Chimpanzees infected with the HIV-1 strains HTLV-IIIB or LAV-1 in primary, secondary or tertiary passages developed neutralizing antibodies binding to variable domain V3 in the carboxyl terminal half of the external envelope (amino acids 309-317). Nonapeptide antigens reflecting either the HTLV-IIIB/LAV-1 neutralization epitope (IQRGPGRAF, designated 3B) or peptide analogues (ITKGPGRVI, designated RF; IQRGPGRVI, designated 3B/RF; ITKGPGRAF, designated RF/3B) were previously shown to be able to distinguish antibody populations in a polyclonal response of rabbits to these peptides.

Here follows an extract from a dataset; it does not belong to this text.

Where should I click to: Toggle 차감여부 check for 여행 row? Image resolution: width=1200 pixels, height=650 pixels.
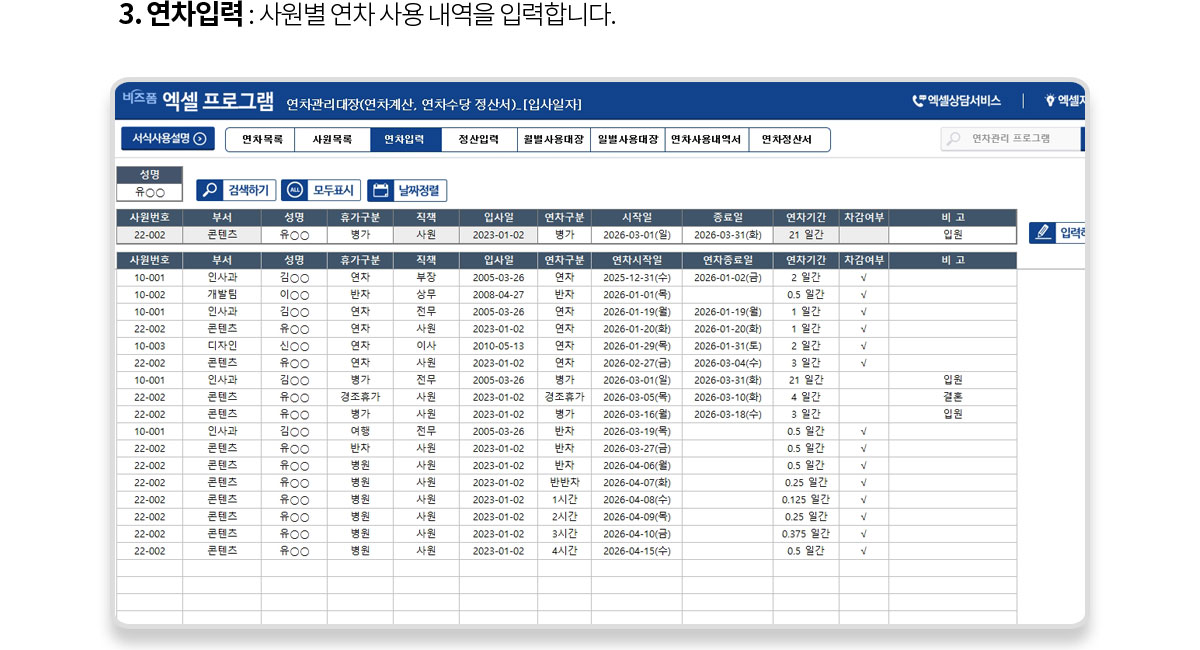click(863, 431)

Sera from chimpanzees infected with the HIV-1 strains HTLV-IIIB and LAV-1 were tested for the presence of antibodies reactive to these nonapeptides. Sera from 3 chimpanzees infected with a primary LAV-1 or HTLV-IIIB passage, 2 chimpanzees infected with blood from the primary infected chimpanzees and from 1 chimpanzee infected with blood from a secondary passage animal, all bound peptides 3B and 3B/RF, sharing the sequence IQRGPGR, in equally high tires. In 2 primary passage animals and in 1 secondary passage animal, the capacity to bind to peptides 3B and 3B/RF was equally high, indicating clonality of these B-cell responses. Contrasting results were obtained with the sera from 1 primary, 1 secondary and 1 tertiary passage animal, showing stronger binding to the 3B/RF peptide than to the 3B peptide. The animals with antibodies binding strongly to the 3B peptide had an early HTLV-IIIB-induced cell-fusion-inhibiting (CFI) antibody response, while the animals with antibodies binding strongly to the 3B/RF peptide had a late HTLV-IIIB-induced CFI antibody response. This difference in binding to the 3B peptide might result from antigenic variation in the neutralization domain of the inoculum virus(es). The conservation of the antibody specificity for the neutralization epitope of the inoculum strain might open the way to type circulating virus strains by antibody specificity for a panel of peptide analogues derived from the V3 domain of the external envelope of distinct HIV-1 strains.